The CT Mirror: Fewer Kids Losing Medicaid, But Those Turning 1 Or 18 Still Vulnerable
The number of children and adolescents dropped from the state's HUSKY health care program fell during a recent two-year period, but those turning 1 and 18 are still especially vulnerable to losing their medical benefits, according to a report released Friday. The report follows up on earlier findings that thousands of 1-year-olds and 18-year-olds were inadvertently losing Medicaid coverage because of administrative glitches and confusing notices from the state Department of Social Services (Becker, 1/10).
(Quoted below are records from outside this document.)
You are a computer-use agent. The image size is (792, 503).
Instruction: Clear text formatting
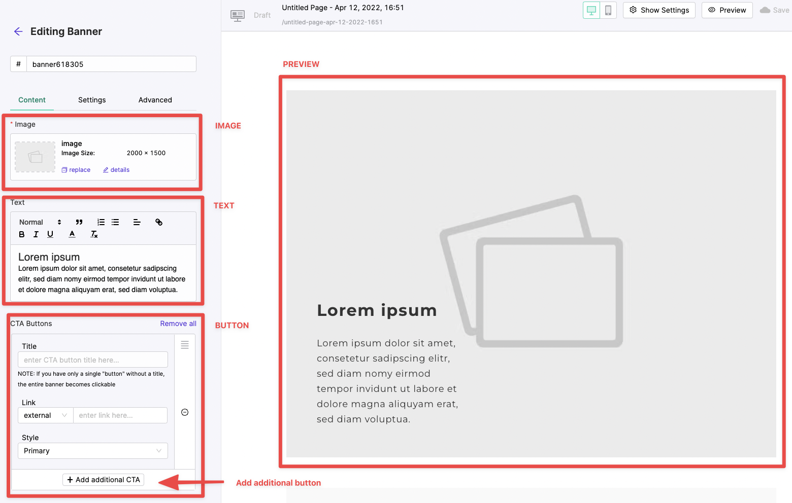coord(94,234)
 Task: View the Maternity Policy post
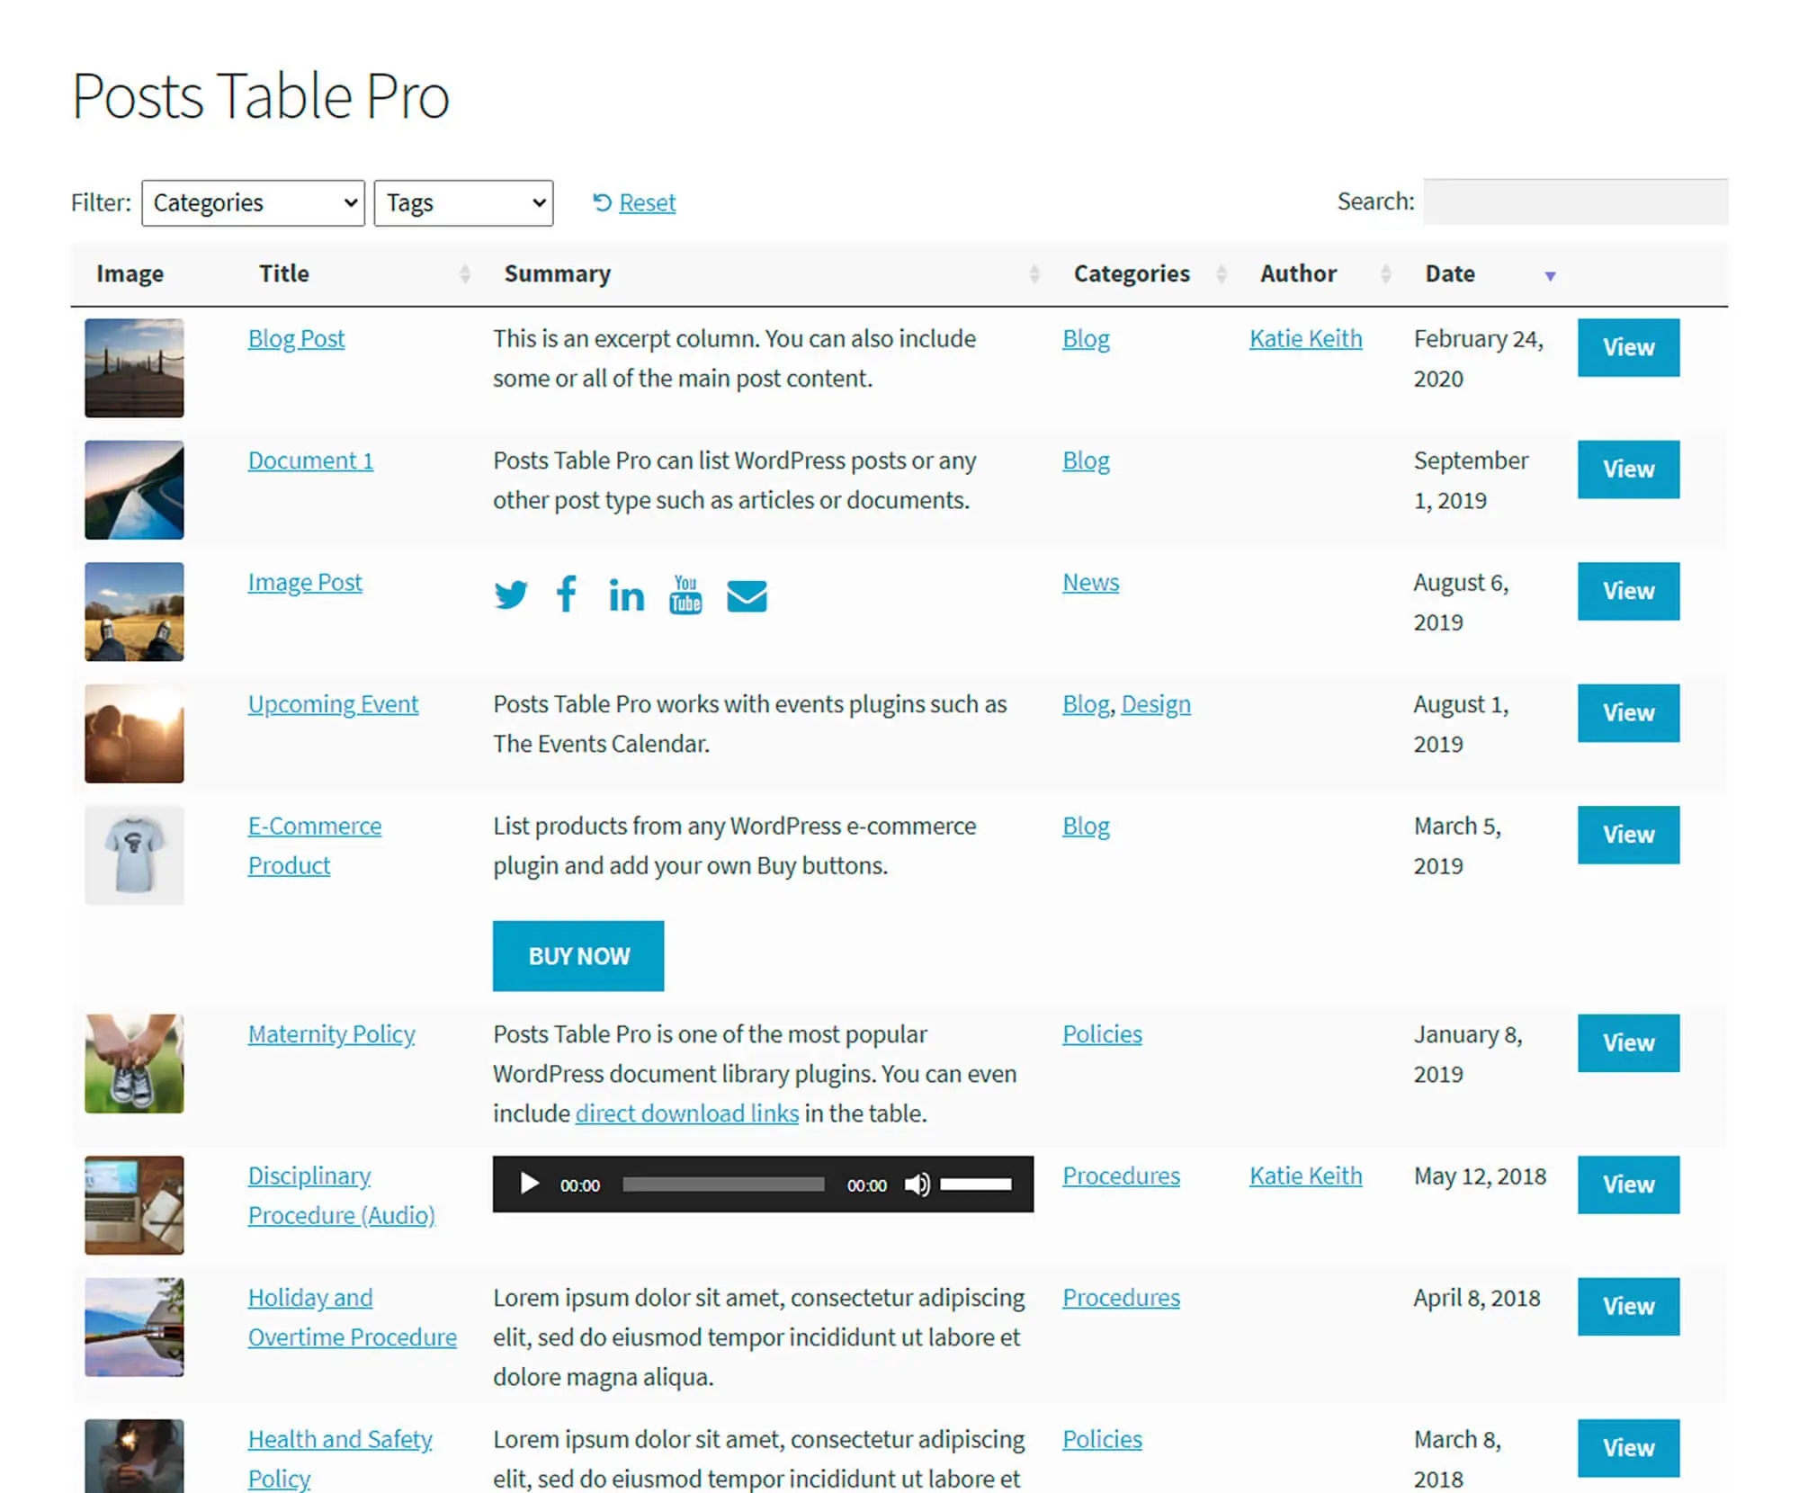[1627, 1042]
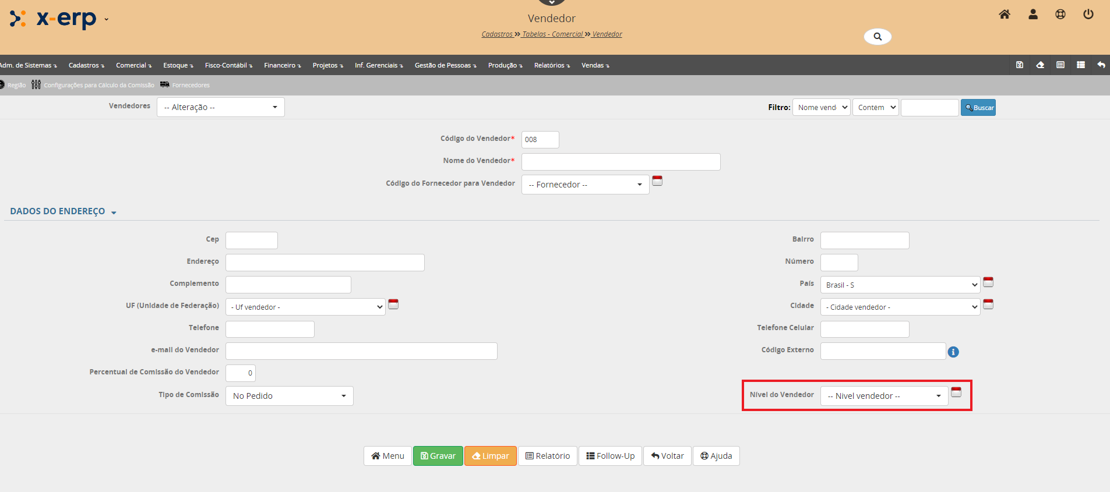Viewport: 1110px width, 492px height.
Task: Click the power logout icon
Action: pyautogui.click(x=1088, y=15)
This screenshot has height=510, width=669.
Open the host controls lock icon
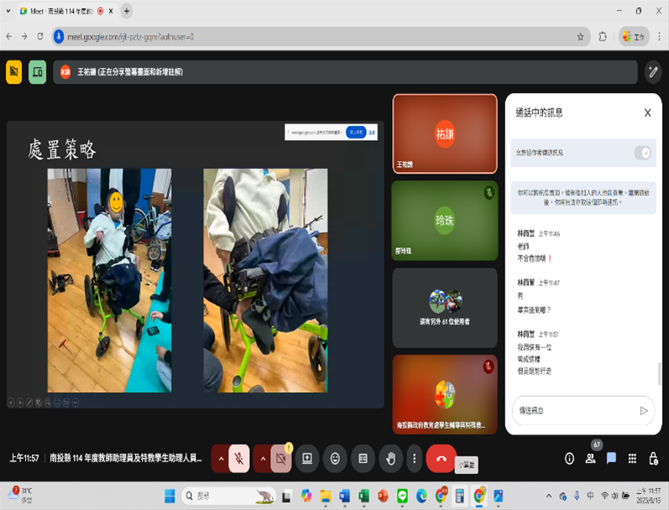(x=653, y=459)
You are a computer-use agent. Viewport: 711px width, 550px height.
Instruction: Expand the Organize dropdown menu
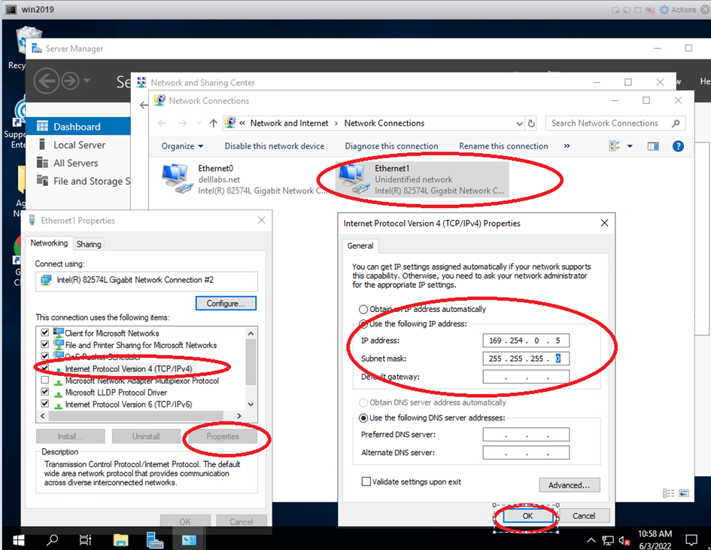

California Healthline: Advocates Surprised, Disappointed At What's Missing From Brown's Budget
Health care advocates were "surprised and upset" that so many recent cutbacks and program eliminations remained static in Gov. Jerry Brown's (D) proposed budget released yesterday. "For this year, there's very good news," Brown said yesterday at a Sacramento press conference. "But by no means are we out of the wilderness. We must be very prudent in the way we spend public funds" (Gorn, 1/10).
The Associated Press: Doctor Shortage In New Mexico Expected To Worsen
New Mexico officials say the state is facing its worst shortage of primary-care providers at a time when thousands are expected to enroll in state and federal health insurance exchanges. The Albuquerque Journal reported Sunday that the federal government has designated every county statewide, except one, as having a shortage. The latest figures show the state has 1,429 active primary physicians but another 219 are needed, based on the population (1/12).